>>>
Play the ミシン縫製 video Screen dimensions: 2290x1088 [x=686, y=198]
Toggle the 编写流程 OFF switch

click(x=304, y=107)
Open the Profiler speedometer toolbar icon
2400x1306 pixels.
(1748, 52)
<<<
*DESCRIPTION OF THE TASK*: Exactly as shown above, return all of the entries.

*YOUR SOLUTION*:
Play the ミシン縫製 video Screen dimensions: 2290x1088 [x=686, y=198]
Toggle the 编写流程 OFF switch

click(x=304, y=107)
Open the Profiler speedometer toolbar icon
2400x1306 pixels.
(1748, 52)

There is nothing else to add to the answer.